“What for?” I asked.
“The sheriff, what’s-his-name, Higgins, thinks it’s just coincidence that kid was killed behind Albert’s place.”
“You don’t?”
“Higgins says Albert called the Shrubster a draft-dodging fraternity pissant in the local newspaper. The paper actually ran the letter. He helped run a PCB incinerator out of town. He got into it with some outlaw bikers over a barmaid. He has a general reputation for causing trouble wherever he goes.”
“Why would somebody execute a kid on his knees because he’s got it in for Albert?”
“Somebody called in a 911 on the loc
ation. The caller also said the kid was alive. He wanted as many people as possible to suffer as much as possible. I don’t think Higgins knows what he’s dealing with. I don’t believe Albert does, either.”
“You didn’t answer my question.”
“To use your own words, why do the shitbags do anything? Because they enjoy it, that’s why. Trust me, Streak, the guy who did this has got a beef with Albert.”
I followed him up a switchback trail to the top of the ridge, Clete wheezing and sweating all the way. Then we walked up a gradual slope through pine and fir trees to a level place where yellow crime-scene tape had been strung through the tree trunks. The tape had been broken in several places, probably by deer or elk, and the dirt road that led off the hillside was rutted by tire tracks. At the higher altitude, the air had become cold, flecked with rain, filled with the sound of wind sweeping across the enormous breadth of landscape below us.
I believed our climb up to the crime scene was a morbid waste of time. Even though the tape was broken, we had no right to go inside what was obviously a proscribed evidentiary area. Second, the ground was soft and already crisscrossed with the footprints of investigative personnel. In all probability, any forensic evidence there had already been removed, disturbed, tainted, or destroyed.
Except for one element that was still in plain view: blood splatter on a rock the size and shape of a blacksmith’s anvil that protruded from the softness of the ground. The blood looked like it had been slung from the tip of an artist’s brush.
Clete put an unlit cigarette in his mouth and peered down through the trees at the roof of Albert’s house. He removed his porkpie hat and messed with it idly, then replaced it on his head, the brim slanted down. Then he removed it again and twirled it on his finger.
“What are you thinking?” I asked.
“The guy who drove the kid up here beat the shit out of his own car. Why would he want to risk busting an axle or tie rod when he could have driven into the national forest just as easily? The kid died on his knees. The shooter probably made him beg or do worse. The shooter did all this right above Albert’s house. He could see Albert’s house, but nobody in Albert’s house could see him. He chose this spot deliberately, and he knew who lived down below. This fuckhead is a classic psychopath. He stays high on control and inflicting pain while he’s within sight of people who have no idea what he’s doing.”
“That doesn’t mean he knows Albert.”
“Maybe,” Clete said. But his attention had already shifted to something down the slope.
“What is it?” I said.
Clete worked his way about five feet down the incline, holding on to pine trunks for balance. He took his ballpoint pen from his shirt pocket and tried to pick up a leather cord and a small wood cross that lay at the base of a lichen-encrusted rock. The cord was broken, and it slipped off his pen.
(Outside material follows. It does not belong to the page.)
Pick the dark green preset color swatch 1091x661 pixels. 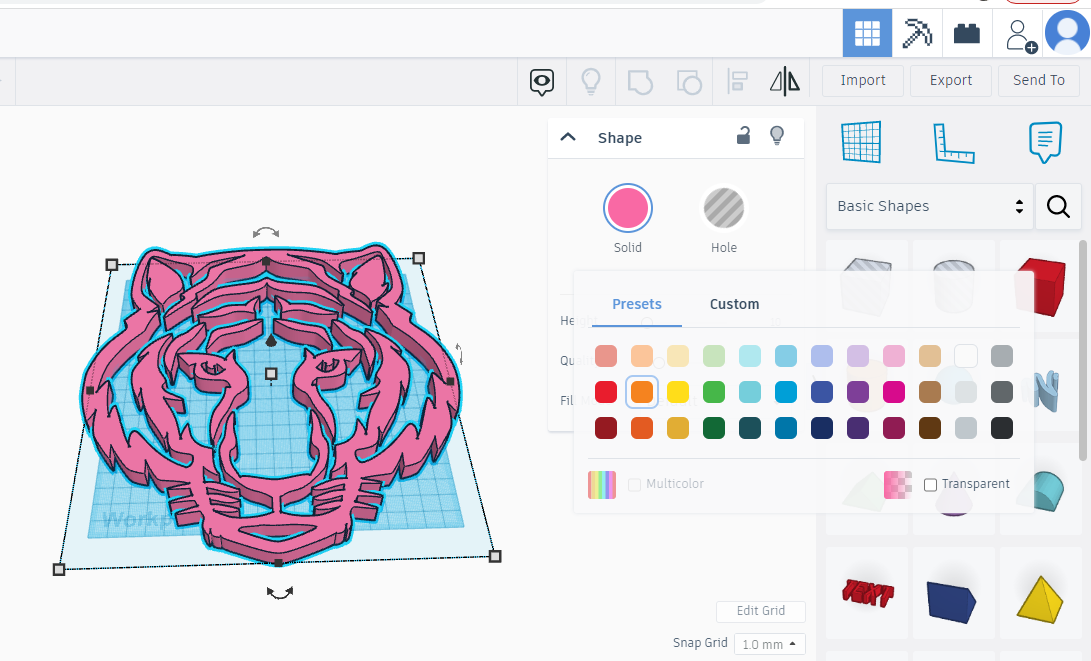click(x=714, y=428)
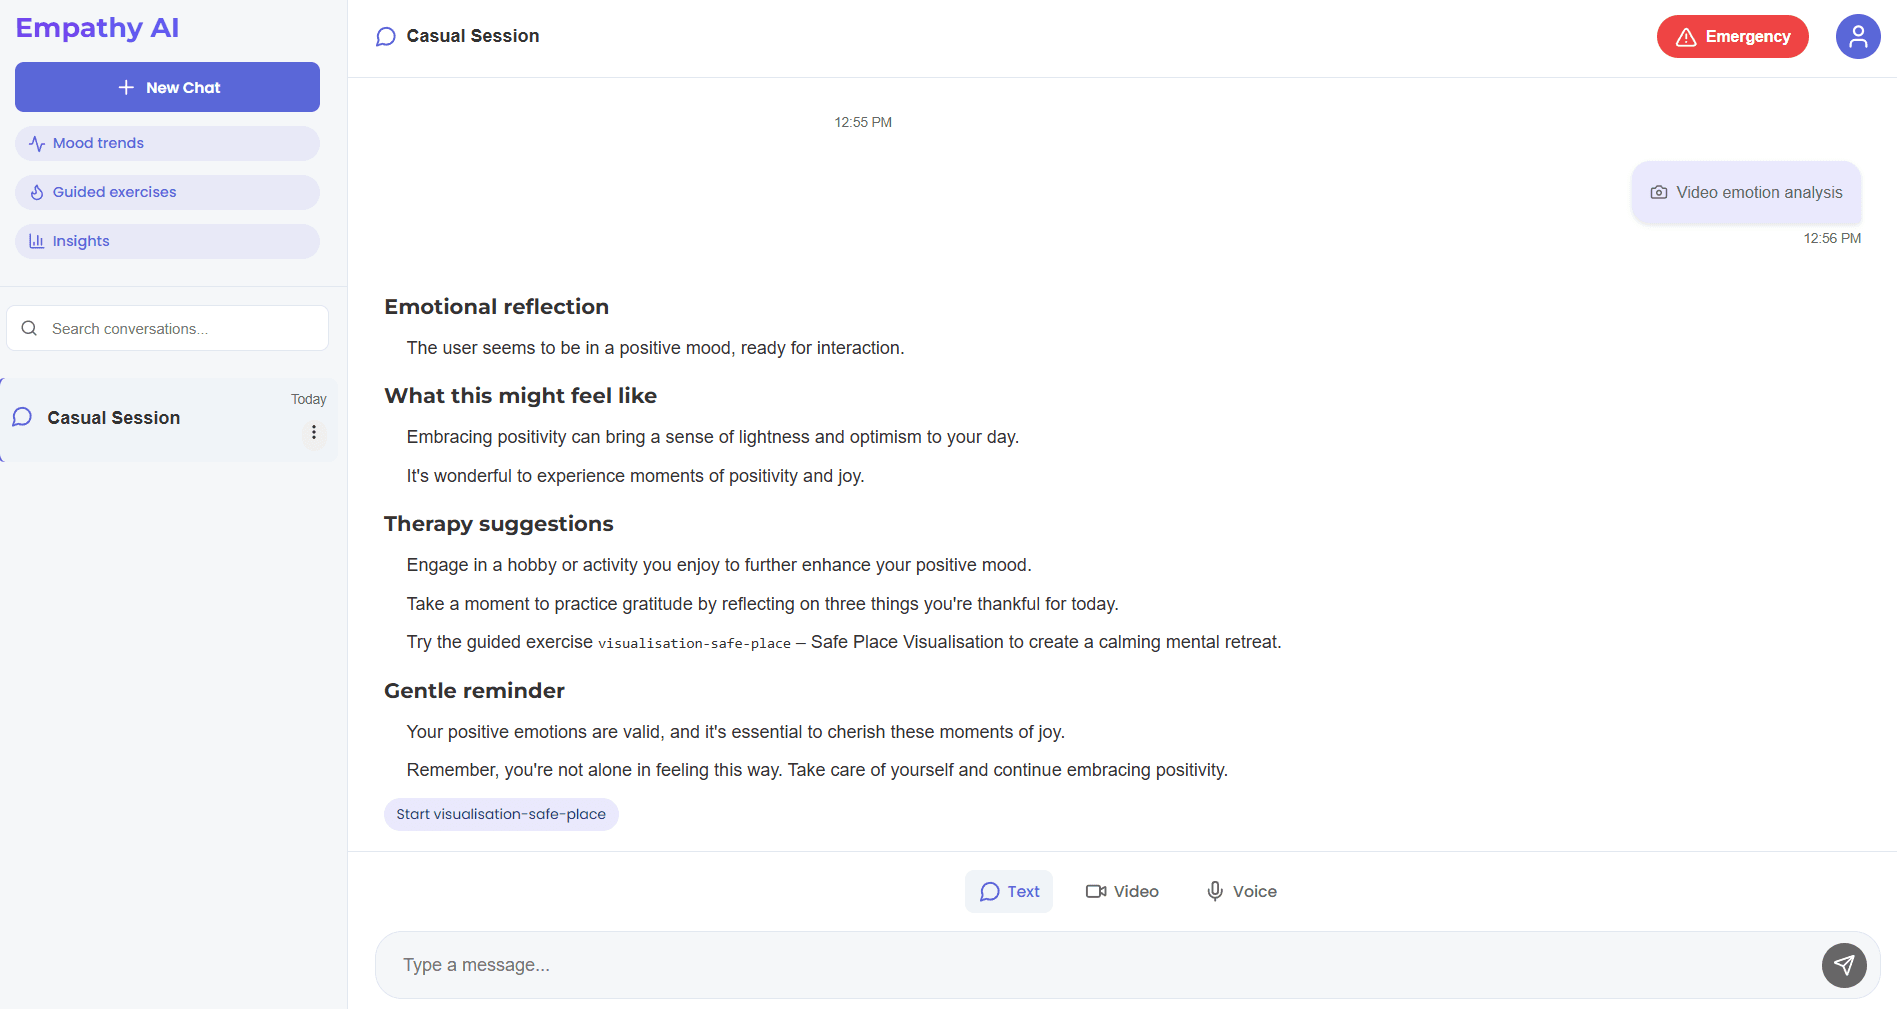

“Don’t taint the scene, Clete,” I said.
“If we hadn’t found this, no one would have ever known it was here,” he said. But he didn’t touch the cord with his hand; instead, he lifted up the end with his pen. “Look, the break is dry and there’s no discoloration. The kid tore it off the shooter, or the shooter tore it off the vic.”
“A logger might have dropped it, too.”
“No, something weird happened out here. This isn’t a random abduction and killing. I’ll call the evidence in to Higgins,” he said.
“Okay, partner, but I think you’re overreading the information,” I said.
Clete pulled himself up the incline and stepped back on level ground. His face was blotched from exertion and the high altitude. He looked at me a long time.
“Say it,” I said.
“What’d the guy do to the girl before she died?”
“Everything he could without leaving his DNA,” I replied.
“We’re going to hear more from this guy. You know it, Dave. Don’t pretend you don’t.”
The mist was white blowing through the trees. The rock that was stippled with the dead boy’s blood glistened in the weak light. I picked up a pinecone and flung it into space.